He is a Grammy Award winner, an international music superstar, New York Times best-selling author. And now Ricky Martin has yet another accomplishment to add to his already impressive resume: children's author. Ricky Martin has just released his first children's book. It is called "Santiago the Dreamer: Land Among the Stars." Martin joins us from New York City. Thanks so much for being with us.

RICKY MARTIN: Thank you so much for having me. How are you, Rachel?

MARTIN: Doing well, thanks. So, you are the father of 5-year-old twin boys. I imagine this book had a little something to do with them.

MARTIN: Without a doubt. They were part of it. I became a dad and all of the sudden this amazing amount of information that I started receiving from kids was, I didn't know what to do with it.


MARTIN: So, I just started writing, you know, stories, and it's beautiful, 'cause kids, they brought me back to my childhood and I started remembering what it was like when I started in the music business. And that's what the story is about. It's about a child who auditions for his play at school and he was rejected. And the relationship that he has with his father is exactly like the relationship I had with my father.

MARTIN: Santiago, as we mentioned, is the main character of this story. And it is about his dream to perform. And he's got to get over some serious jitters in front of a crowd on the stage. Do you remember the first time that you were on a stage performing in front of a big audience like that?

MARTIN: Do you want me to be honest? The first time I performed in front of a large crowd, I thought I was the king of the world. And then when the show was over, I went back home and my manager told me you did it all wrong. So, you know...

MARTIN: How old were you at the time?


MARTIN: I was 12 years old.

MARTIN: Oh, man.

MARTIN: It's all about perception.
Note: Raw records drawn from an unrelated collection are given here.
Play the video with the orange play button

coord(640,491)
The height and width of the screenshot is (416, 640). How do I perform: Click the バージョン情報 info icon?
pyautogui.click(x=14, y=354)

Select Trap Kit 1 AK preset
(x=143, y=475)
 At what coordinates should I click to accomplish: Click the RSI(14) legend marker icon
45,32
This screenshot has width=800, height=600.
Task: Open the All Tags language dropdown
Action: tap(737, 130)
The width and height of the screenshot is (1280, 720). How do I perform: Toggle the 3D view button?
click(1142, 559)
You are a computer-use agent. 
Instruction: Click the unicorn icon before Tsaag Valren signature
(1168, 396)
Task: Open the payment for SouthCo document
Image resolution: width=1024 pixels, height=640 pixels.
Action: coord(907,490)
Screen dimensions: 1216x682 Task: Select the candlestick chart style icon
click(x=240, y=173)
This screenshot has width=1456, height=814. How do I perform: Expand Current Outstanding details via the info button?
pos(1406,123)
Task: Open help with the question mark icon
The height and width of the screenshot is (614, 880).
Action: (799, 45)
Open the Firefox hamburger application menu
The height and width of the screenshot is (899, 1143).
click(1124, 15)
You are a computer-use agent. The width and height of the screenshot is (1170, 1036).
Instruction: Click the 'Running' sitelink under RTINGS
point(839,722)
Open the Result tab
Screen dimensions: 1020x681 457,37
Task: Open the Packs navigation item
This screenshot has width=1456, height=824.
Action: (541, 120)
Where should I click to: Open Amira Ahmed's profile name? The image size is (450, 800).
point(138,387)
It felt amazing. Apparently, it's not what it was coming across. I got the jitters maybe the second time I walked on stage because I was a little bit aware of the technicalities and the choreography and the things that I needed to say in order to be effective. But I guess Santiago goes through the same thing. He was nervous and then he was not accepted into the play. They said: next. And then he focused on his discipline and the importance of becoming a better entertainer and studying, which is exactly what my father helped me and guided me to do.

MARTIN: You were a big star at a very young age. Some of our listeners may remember you as part of one of the original boy bands, Menudo. Did you dad ever get worried about you, just the pressures of all that fame at such an early age? He was supportive, he wanted this for you, he wanted you to achieve your dream, but was there a part of him that struggled with the pressures that that brought to your life?

MARTIN: My father wanted me to be happy and I wanted this so much. He said, well, I have no other choice than to help him achieve his dreams. He never forced me into the business. On the contrary, I was pretty much the leader and he was just opening the path in order for this to work. I am very lucky actually. If my father and-or my mother didn't support me through this process, I would probably be a very frustrated man today.

MARTIN: Do you and your kids read a lot together? Is that part of your routine?

MARTIN: Yes. You know that through the years we have. For the last year, it's all about Santiago. And, you know, Santiago has become a son for me and a brother for my kids.

MARTIN: It's not just a book. You have recently launched, which is an online community where members get together, talk, communicate, connect with other parents and caregivers. So, are you putting music on hold for a while? It sounds like you're taking a different direction, something a little more parentally focused.

MARTIN: Oh, my God. Well, no. I love music. And I am recording my music right now and hopefully next year I will start touring again. But I am a father with a lot of doubts and uncertainties and insecurities. And I said hold on man, you know, you have questions. Who can answer these questions for me? I'm sure there are thousands and maybe millions of parents, caretakers and-or teachers that have the answers. How can we create this flow of information? And it's been amazing, the reaction. And pretty much I've realized this has become a very beautiful tool. Because at the end of the day, we're benefiting children.

MARTIN: Ricky Martin. His first children's book is called "Santiago the Dreamer." It is out now. Ricky, thank you so much for talking with us.